PROBLEM TO WORK ON
Set down exactly the lines below, starting at the one that contains "1200x819 pixels." and ending at the one that contains "Image resolution: width=790", with both of those lines included and nothing else.

RECORDS FOR THIS TASK
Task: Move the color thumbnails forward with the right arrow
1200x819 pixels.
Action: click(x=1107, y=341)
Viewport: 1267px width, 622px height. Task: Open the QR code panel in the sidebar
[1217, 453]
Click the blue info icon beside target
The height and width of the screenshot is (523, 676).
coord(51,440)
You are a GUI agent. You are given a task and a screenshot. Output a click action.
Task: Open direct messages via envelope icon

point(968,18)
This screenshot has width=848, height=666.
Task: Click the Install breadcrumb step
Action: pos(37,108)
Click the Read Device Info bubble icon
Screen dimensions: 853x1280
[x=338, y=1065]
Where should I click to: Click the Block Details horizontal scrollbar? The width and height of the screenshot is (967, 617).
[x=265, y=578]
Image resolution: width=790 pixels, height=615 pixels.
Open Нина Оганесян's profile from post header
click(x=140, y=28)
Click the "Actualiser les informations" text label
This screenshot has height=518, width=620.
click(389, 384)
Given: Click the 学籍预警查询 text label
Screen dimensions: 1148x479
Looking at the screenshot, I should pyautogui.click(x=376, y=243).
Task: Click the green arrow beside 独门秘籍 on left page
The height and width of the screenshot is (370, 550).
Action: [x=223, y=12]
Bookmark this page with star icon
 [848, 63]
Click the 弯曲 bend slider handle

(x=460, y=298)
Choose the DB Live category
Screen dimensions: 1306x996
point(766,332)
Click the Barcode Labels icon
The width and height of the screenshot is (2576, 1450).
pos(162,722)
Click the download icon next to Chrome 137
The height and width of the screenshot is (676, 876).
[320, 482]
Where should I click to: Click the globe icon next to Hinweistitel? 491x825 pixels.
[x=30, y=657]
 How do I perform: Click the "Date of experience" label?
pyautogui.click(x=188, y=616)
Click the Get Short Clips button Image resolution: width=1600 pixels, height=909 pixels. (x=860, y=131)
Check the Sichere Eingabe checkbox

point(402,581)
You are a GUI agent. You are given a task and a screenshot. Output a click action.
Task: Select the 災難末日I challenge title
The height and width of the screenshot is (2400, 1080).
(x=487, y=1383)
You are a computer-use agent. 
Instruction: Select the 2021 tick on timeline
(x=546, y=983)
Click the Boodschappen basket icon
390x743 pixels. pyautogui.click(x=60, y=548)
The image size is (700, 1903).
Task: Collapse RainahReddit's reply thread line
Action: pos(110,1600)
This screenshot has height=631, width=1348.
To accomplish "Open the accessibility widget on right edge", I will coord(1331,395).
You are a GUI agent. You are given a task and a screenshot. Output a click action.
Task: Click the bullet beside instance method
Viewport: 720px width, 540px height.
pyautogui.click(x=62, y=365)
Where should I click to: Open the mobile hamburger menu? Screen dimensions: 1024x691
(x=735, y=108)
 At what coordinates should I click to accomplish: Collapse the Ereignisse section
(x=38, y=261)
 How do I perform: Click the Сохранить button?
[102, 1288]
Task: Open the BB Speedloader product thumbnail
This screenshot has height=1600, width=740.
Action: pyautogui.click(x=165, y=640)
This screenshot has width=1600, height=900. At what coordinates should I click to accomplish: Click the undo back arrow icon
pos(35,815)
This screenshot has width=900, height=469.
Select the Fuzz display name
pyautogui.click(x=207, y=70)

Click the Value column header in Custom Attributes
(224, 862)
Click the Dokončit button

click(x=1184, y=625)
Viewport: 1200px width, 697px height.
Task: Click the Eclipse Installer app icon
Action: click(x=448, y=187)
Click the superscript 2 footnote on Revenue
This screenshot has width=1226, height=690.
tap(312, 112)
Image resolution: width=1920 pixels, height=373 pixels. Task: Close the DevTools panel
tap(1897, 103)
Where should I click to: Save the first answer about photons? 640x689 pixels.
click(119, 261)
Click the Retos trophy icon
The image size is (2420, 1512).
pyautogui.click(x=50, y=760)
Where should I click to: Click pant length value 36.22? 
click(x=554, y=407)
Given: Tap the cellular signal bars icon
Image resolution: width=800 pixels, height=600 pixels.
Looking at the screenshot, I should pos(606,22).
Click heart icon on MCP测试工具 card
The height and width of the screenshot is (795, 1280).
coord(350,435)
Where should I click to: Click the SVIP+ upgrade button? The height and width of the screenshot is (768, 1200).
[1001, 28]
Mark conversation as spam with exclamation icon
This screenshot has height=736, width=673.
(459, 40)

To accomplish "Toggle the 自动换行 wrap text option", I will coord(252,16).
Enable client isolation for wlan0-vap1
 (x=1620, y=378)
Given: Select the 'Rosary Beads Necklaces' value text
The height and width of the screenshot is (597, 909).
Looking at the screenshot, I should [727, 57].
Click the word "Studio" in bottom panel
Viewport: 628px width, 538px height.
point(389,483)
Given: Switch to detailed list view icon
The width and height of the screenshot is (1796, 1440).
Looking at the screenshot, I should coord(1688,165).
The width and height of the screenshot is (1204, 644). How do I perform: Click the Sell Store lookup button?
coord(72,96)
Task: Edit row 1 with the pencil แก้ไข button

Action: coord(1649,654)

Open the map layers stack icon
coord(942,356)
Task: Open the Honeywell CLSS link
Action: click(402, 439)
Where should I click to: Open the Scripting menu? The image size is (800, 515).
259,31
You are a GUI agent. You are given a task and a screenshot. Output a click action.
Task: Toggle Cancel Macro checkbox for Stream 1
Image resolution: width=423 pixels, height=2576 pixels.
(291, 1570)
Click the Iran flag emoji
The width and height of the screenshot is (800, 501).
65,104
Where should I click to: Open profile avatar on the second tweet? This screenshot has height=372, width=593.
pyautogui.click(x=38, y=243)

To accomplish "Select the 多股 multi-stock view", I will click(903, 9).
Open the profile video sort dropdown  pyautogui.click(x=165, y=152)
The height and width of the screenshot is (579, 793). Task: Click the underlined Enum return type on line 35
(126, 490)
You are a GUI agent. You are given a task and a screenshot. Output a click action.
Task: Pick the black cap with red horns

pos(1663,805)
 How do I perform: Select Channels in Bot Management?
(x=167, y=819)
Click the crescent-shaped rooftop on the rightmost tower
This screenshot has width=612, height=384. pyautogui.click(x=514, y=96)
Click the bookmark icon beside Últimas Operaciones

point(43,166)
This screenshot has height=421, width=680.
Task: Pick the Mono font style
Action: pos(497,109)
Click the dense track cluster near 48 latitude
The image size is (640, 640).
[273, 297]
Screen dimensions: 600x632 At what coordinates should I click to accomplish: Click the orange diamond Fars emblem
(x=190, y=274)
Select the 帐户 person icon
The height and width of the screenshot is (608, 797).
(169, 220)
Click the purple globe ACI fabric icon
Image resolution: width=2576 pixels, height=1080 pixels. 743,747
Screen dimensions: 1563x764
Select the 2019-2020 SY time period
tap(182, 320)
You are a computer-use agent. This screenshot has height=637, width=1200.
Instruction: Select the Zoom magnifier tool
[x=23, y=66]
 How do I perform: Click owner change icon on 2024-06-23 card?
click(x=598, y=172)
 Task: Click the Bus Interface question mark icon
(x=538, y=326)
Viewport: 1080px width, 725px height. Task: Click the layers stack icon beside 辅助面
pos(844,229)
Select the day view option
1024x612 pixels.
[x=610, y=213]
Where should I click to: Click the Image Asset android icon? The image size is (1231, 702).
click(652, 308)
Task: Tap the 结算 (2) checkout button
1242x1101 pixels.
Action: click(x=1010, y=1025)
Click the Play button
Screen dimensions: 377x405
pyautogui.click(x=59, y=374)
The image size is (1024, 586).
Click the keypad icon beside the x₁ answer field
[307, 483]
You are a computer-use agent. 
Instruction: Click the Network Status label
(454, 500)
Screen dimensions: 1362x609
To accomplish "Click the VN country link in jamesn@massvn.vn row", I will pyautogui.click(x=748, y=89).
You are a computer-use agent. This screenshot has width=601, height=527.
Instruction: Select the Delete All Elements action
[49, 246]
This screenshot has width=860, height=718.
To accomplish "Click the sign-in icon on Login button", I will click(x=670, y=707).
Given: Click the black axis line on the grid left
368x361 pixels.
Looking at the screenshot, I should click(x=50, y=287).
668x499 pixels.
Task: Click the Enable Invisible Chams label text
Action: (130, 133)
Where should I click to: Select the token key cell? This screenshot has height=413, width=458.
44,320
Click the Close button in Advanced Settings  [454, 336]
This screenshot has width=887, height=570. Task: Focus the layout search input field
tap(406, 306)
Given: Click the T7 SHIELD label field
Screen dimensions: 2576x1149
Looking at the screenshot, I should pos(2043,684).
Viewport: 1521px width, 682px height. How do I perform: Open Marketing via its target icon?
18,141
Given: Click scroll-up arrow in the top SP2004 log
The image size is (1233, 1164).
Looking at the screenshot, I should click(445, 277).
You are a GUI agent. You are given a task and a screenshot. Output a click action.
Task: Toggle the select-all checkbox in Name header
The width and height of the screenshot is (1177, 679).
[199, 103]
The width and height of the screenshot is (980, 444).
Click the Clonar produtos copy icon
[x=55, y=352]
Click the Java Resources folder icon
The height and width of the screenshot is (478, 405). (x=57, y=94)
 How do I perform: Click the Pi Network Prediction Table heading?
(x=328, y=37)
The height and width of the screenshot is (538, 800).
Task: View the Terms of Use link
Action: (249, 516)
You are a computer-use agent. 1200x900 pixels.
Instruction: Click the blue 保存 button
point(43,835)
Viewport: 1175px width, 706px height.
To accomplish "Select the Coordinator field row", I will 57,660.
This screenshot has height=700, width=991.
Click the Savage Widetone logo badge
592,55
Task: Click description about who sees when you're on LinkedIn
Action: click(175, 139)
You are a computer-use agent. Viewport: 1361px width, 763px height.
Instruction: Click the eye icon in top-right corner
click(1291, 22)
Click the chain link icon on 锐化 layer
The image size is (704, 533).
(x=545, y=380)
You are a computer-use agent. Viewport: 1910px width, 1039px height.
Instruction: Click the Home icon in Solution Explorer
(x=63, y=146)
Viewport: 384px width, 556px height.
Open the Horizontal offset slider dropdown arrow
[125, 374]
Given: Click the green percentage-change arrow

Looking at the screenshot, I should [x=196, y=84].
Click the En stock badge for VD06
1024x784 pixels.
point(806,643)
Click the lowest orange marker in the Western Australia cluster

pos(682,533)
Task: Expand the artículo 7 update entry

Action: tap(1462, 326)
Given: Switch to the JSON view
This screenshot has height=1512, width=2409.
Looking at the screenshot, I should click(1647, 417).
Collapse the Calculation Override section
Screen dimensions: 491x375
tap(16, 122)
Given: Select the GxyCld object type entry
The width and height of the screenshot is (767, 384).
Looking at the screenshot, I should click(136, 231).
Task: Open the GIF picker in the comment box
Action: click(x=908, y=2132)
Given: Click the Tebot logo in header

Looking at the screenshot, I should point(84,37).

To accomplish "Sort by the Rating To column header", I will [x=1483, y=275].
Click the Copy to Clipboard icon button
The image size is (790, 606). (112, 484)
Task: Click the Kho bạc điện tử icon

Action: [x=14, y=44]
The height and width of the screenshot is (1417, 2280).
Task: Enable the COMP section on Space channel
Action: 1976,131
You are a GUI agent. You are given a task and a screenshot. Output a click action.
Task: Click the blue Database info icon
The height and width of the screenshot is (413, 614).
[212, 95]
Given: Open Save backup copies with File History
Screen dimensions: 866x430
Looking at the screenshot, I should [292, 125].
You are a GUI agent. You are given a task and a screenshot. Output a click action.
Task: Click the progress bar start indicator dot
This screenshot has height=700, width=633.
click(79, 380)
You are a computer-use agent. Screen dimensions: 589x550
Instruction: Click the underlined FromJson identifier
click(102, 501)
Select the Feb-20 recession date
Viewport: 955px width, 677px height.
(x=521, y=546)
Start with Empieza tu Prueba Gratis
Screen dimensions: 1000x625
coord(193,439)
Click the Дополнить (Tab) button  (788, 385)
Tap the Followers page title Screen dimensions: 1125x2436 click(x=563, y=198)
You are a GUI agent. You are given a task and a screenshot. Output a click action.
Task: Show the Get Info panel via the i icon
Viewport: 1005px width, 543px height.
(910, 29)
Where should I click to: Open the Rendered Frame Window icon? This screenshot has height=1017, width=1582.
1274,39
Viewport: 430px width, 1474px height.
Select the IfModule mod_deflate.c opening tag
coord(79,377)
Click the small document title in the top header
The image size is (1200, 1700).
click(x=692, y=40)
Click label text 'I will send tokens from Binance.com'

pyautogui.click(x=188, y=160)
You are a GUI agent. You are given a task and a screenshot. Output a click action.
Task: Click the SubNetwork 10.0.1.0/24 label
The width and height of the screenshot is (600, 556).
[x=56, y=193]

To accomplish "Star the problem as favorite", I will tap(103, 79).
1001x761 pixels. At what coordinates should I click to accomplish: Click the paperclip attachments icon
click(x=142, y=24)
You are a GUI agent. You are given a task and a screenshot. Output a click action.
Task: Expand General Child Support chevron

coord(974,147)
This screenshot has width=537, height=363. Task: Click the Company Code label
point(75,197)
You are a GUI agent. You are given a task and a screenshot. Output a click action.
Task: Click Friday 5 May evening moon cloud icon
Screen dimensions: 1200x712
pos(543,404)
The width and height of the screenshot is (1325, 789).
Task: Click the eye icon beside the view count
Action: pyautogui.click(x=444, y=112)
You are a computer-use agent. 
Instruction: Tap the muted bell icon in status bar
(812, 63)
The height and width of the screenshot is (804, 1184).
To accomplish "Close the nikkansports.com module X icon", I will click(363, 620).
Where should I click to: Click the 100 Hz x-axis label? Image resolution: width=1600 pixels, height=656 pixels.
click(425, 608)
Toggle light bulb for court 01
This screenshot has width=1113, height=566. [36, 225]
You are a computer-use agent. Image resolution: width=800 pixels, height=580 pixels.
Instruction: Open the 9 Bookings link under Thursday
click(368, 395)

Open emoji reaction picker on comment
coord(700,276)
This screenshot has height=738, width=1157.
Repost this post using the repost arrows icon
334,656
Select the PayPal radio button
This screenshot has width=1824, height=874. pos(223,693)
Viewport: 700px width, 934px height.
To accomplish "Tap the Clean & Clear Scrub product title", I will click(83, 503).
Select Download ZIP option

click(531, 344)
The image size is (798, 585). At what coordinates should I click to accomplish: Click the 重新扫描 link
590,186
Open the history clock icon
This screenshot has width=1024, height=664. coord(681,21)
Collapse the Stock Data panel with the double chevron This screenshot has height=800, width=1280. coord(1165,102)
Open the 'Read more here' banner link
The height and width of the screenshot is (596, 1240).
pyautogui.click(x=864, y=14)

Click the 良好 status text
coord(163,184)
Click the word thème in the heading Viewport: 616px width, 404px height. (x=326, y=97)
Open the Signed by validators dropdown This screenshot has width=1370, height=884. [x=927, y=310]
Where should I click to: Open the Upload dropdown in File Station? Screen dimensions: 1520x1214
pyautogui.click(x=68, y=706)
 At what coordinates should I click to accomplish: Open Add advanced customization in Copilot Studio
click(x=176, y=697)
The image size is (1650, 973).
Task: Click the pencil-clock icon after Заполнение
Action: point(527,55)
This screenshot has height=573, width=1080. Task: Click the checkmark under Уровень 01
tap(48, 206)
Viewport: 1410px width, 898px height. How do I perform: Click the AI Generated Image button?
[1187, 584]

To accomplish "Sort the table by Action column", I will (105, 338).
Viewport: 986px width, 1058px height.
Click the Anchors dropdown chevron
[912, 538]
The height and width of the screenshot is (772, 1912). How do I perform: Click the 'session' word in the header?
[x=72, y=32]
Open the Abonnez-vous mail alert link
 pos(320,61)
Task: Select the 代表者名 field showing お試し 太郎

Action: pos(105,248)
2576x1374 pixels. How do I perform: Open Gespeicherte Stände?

ANSWER TO THIS EXERCISE
1200x819 pixels.
Action: click(x=1107, y=341)
Viewport: 1267px width, 622px height. Task: Open the QR code panel in the sidebar
[1217, 453]
Click the blue info icon beside target
The height and width of the screenshot is (523, 676).
coord(51,440)
You are a GUI agent. You are given a task and a screenshot. Output a click action.
Task: Open direct messages via envelope icon

point(968,18)
This screenshot has width=848, height=666.
Task: Click the Install breadcrumb step
Action: pos(37,108)
Click the Read Device Info bubble icon
Screen dimensions: 853x1280
[x=338, y=1065]
Where should I click to: Click the Block Details horizontal scrollbar? The width and height of the screenshot is (967, 617).
[x=265, y=578]
Image resolution: width=790 pixels, height=615 pixels.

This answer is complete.